On Distribution: A Term for What Rails Has Been Doing All Along
Every so often, you stumble on a phrase that puts words to something you’ve felt for years.
For me, that’s on distribution.
I first saw it in Gergely Orosz’s piece about how Claude Code was built. My immediate reaction:
- “Oh, new power phrase unlocked.”
- “Wait… this perfectly explains why Rails and AI coding assistants pair so well together.”
I’ve been feeling this for a long time, but didn’t have the words for it until now.
What does “on distribution” mean?
In machine learning, on distribution means the AI is working in a domain it’s been trained on.
Off distribution is when you ask it to operate in a space that looks unfamiliar.
Couple mental models
🎶 A classically trained pianist can shred through Mozart, Chopin, Bach—pattern match after pattern match. But drop them into a jazz improv session and suddenly they’re sweating, because the rules are looser and the muscle memory doesn’t transfer 1:1.
🏀 Kobe on a basketball court? Completely on distribution. It’s his home turf. Switch him to baseball or golf? That’s off distribution. He can still compete, but it’s not the same fluid mastery.
That’s the difference. On distribution is home court advantage. Off distribution is when you’re out of your lane.

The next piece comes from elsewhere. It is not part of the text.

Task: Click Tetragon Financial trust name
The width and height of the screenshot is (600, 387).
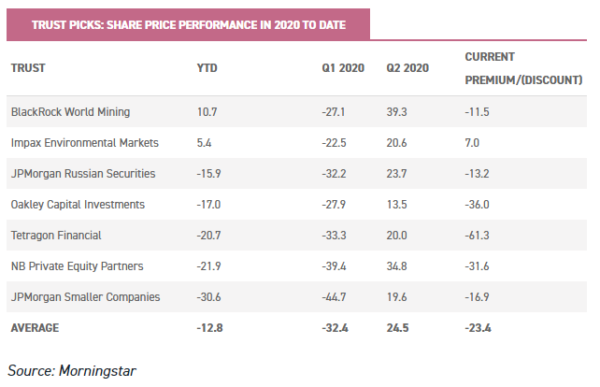Action: (x=56, y=235)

Why it matters for coding assistants
Coding assistants thrive when your code looks like the billions of examples they’ve already seen in training.

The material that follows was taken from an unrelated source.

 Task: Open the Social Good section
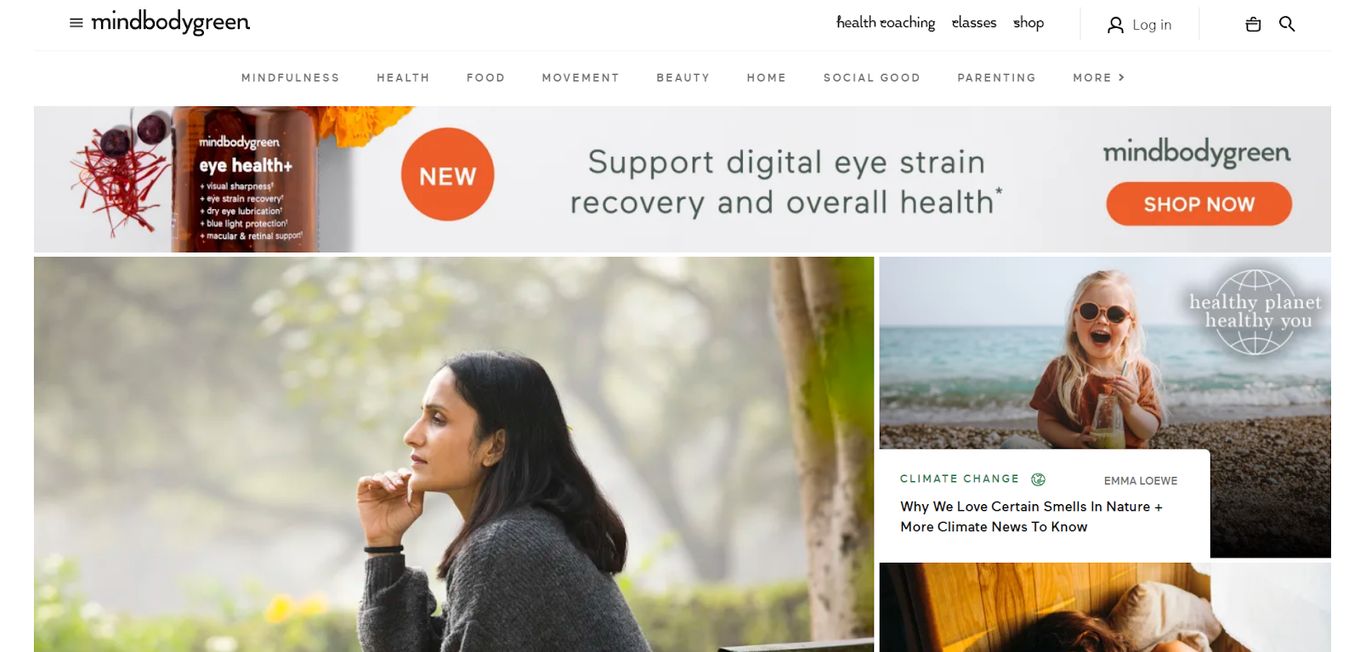[872, 77]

That’s when they autocomplete migrations, controllers, and background jobs with eerie accuracy.
But wander into bespoke territory—custom DSLs, edge-case architecture, “this is how our team does it” configs—and suddenly you’re off distribution. The AI starts to guess, sometimes confidently wrong, and the magic fades.

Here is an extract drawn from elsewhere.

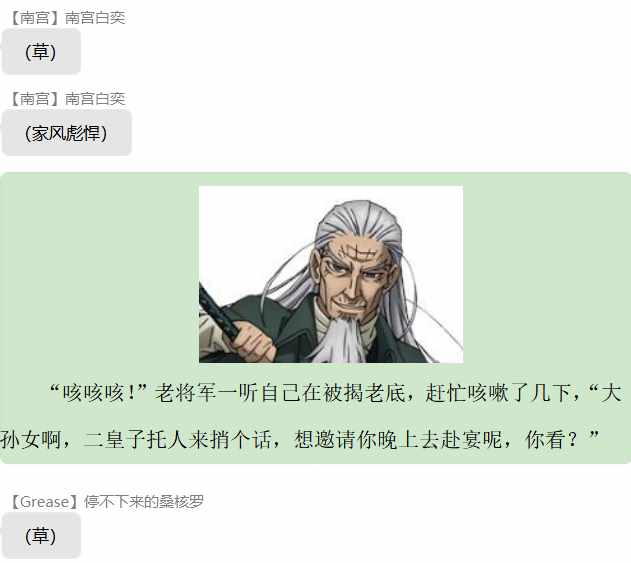Image resolution: width=631 pixels, height=563 pixels.
Task: Click the old general character illustration
Action: click(x=331, y=274)
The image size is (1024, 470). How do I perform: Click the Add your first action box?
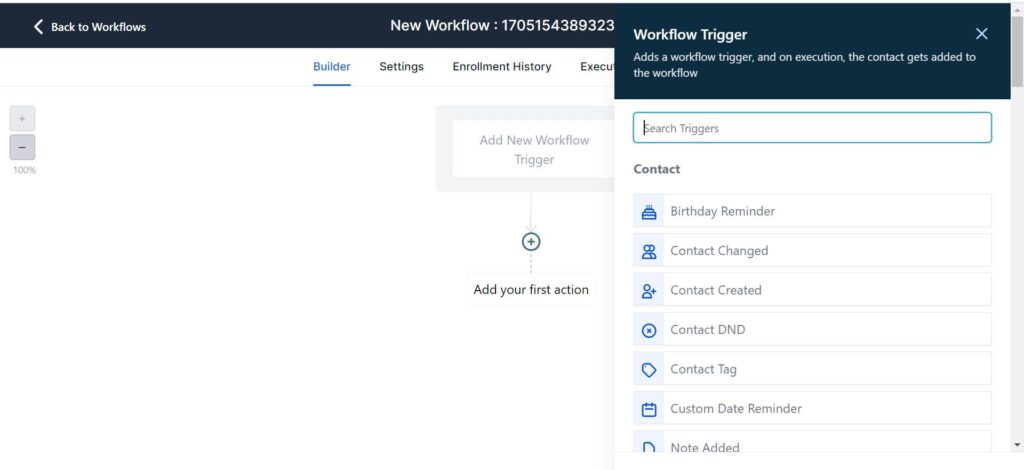[x=531, y=290]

Rails: the ultimate “on distribution” framework
Rails is convention over configuration.
For 20+ years, Rails apps have followed the same predictable patterns: models, controllers, migrations, routes.
That means LLMs have been trained on mountains of Rails code that all looks and feels the same.
So when you fire up a coding assistant in a Rails project, it’s like a pianist sight-reading Mozart, or Kobe shooting a 3. The AI is so on distribution it feels like cheating.
Buzzword sidebar
My bet is this becomes a strong new pseudo-technical buzzword like "forcing function" and "non trivial". Just look at this google trends chart:
Takeaway
So yeah, I just learned the term. But honestly? I’ve been thinking about this for years.
Rails + AI doesn’t feel smooth by accident—it’s smooth because Rails has kept us on distribution all along.
Conventions don’t just help us Rails devs. They’re for for AI, too.